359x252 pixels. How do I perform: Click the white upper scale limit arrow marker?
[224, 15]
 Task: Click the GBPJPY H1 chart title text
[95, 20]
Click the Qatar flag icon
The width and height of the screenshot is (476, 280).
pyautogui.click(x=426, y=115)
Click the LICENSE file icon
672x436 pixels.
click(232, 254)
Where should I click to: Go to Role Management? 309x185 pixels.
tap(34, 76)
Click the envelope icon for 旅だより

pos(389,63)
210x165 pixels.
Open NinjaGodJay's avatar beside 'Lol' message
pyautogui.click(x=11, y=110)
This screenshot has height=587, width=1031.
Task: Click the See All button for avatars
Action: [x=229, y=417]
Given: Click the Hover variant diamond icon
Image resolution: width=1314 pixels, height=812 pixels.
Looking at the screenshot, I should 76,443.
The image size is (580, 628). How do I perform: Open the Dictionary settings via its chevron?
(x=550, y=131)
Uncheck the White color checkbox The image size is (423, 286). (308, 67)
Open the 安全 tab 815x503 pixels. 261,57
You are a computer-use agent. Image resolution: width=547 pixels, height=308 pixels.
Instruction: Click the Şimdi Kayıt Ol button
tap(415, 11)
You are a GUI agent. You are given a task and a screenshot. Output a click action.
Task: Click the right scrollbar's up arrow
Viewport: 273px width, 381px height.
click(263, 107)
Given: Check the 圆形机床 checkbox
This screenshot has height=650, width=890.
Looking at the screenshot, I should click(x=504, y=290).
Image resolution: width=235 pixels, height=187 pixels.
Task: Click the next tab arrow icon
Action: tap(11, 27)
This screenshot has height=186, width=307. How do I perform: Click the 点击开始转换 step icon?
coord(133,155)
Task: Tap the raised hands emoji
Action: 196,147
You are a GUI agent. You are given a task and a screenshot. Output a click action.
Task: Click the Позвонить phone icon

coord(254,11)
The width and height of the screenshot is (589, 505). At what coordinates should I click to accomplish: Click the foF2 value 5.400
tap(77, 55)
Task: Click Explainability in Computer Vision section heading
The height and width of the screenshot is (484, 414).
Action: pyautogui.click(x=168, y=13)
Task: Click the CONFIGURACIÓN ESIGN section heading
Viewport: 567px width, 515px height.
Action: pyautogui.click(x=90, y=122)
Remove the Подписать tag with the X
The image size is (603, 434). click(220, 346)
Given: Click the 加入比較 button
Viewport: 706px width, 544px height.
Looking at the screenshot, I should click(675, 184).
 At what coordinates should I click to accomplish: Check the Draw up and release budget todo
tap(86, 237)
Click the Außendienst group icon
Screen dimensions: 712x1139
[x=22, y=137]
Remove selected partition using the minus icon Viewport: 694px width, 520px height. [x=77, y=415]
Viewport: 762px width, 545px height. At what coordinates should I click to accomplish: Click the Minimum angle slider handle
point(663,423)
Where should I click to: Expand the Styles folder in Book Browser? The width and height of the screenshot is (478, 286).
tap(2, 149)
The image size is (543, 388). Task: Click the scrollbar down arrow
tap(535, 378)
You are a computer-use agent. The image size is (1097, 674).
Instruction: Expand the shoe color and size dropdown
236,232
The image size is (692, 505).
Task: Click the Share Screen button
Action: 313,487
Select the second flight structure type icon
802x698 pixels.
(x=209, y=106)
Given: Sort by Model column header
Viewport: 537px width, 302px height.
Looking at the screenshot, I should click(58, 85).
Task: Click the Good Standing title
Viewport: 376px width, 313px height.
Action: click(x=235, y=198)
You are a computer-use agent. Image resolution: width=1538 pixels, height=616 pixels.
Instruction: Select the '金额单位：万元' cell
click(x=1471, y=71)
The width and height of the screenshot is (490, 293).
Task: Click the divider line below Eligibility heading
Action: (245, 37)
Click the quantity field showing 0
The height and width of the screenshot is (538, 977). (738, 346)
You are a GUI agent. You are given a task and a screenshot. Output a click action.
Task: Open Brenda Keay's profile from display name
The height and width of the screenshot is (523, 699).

**INSTRUCTIONS TO FOLLOW:**
A complete and exact reproduction of the data is needed.

**OUTPUT FOR THIS EXERCISE:**
359x252 pixels. How do I perform: Click the white upper scale limit arrow marker?
[224, 15]
 Task: Click the GBPJPY H1 chart title text
[95, 20]
Click the Qatar flag icon
The width and height of the screenshot is (476, 280).
pyautogui.click(x=426, y=115)
Click the LICENSE file icon
672x436 pixels.
click(232, 254)
Where should I click to: Go to Role Management? 309x185 pixels.
tap(34, 76)
Click the envelope icon for 旅だより

pos(389,63)
210x165 pixels.
Open NinjaGodJay's avatar beside 'Lol' message
pyautogui.click(x=11, y=110)
This screenshot has height=587, width=1031.
Task: Click the See All button for avatars
Action: [x=229, y=417]
Given: Click the Hover variant diamond icon
Image resolution: width=1314 pixels, height=812 pixels.
Looking at the screenshot, I should 76,443.
The image size is (580, 628). How do I perform: Open the Dictionary settings via its chevron?
(x=550, y=131)
Uncheck the White color checkbox The image size is (423, 286). (308, 67)
Open the 安全 tab 815x503 pixels. 261,57
You are a computer-use agent. Image resolution: width=547 pixels, height=308 pixels.
Instruction: Click the Şimdi Kayıt Ol button
tap(415, 11)
You are a GUI agent. You are given a task and a screenshot. Output a click action.
Task: Click the right scrollbar's up arrow
Viewport: 273px width, 381px height.
click(263, 107)
Given: Check the 圆形机床 checkbox
This screenshot has height=650, width=890.
Looking at the screenshot, I should click(x=504, y=290).
Image resolution: width=235 pixels, height=187 pixels.
Task: Click the next tab arrow icon
Action: tap(11, 27)
This screenshot has height=186, width=307. How do I perform: Click the 点击开始转换 step icon?
coord(133,155)
Task: Tap the raised hands emoji
Action: 196,147
You are a GUI agent. You are given a task and a screenshot. Output a click action.
Task: Click the Позвонить phone icon

coord(254,11)
The width and height of the screenshot is (589, 505). At what coordinates should I click to accomplish: Click the foF2 value 5.400
tap(77, 55)
Task: Click Explainability in Computer Vision section heading
The height and width of the screenshot is (484, 414).
Action: pyautogui.click(x=168, y=13)
Task: Click the CONFIGURACIÓN ESIGN section heading
Viewport: 567px width, 515px height.
Action: pyautogui.click(x=90, y=122)
Remove the Подписать tag with the X
The image size is (603, 434). click(220, 346)
Given: Click the 加入比較 button
Viewport: 706px width, 544px height.
Looking at the screenshot, I should click(675, 184).
 At what coordinates should I click to accomplish: Check the Draw up and release budget todo
tap(86, 237)
Click the Außendienst group icon
Screen dimensions: 712x1139
[x=22, y=137]
Remove selected partition using the minus icon Viewport: 694px width, 520px height. [x=77, y=415]
Viewport: 762px width, 545px height. At what coordinates should I click to accomplish: Click the Minimum angle slider handle
point(663,423)
Where should I click to: Expand the Styles folder in Book Browser? The width and height of the screenshot is (478, 286).
tap(2, 149)
The image size is (543, 388). Task: Click the scrollbar down arrow
tap(535, 378)
You are a computer-use agent. The image size is (1097, 674).
Instruction: Expand the shoe color and size dropdown
236,232
The image size is (692, 505).
Task: Click the Share Screen button
Action: 313,487
Select the second flight structure type icon
802x698 pixels.
(x=209, y=106)
Given: Sort by Model column header
Viewport: 537px width, 302px height.
Looking at the screenshot, I should click(58, 85).
Task: Click the Good Standing title
Viewport: 376px width, 313px height.
Action: click(x=235, y=198)
You are a computer-use agent. Image resolution: width=1538 pixels, height=616 pixels.
Instruction: Select the '金额单位：万元' cell
click(x=1471, y=71)
The width and height of the screenshot is (490, 293).
Task: Click the divider line below Eligibility heading
Action: (245, 37)
Click the quantity field showing 0
The height and width of the screenshot is (538, 977). (738, 346)
You are a GUI agent. You are given a task and a screenshot. Output a click action.
Task: Open Brenda Keay's profile from display name
The height and width of the screenshot is (523, 699).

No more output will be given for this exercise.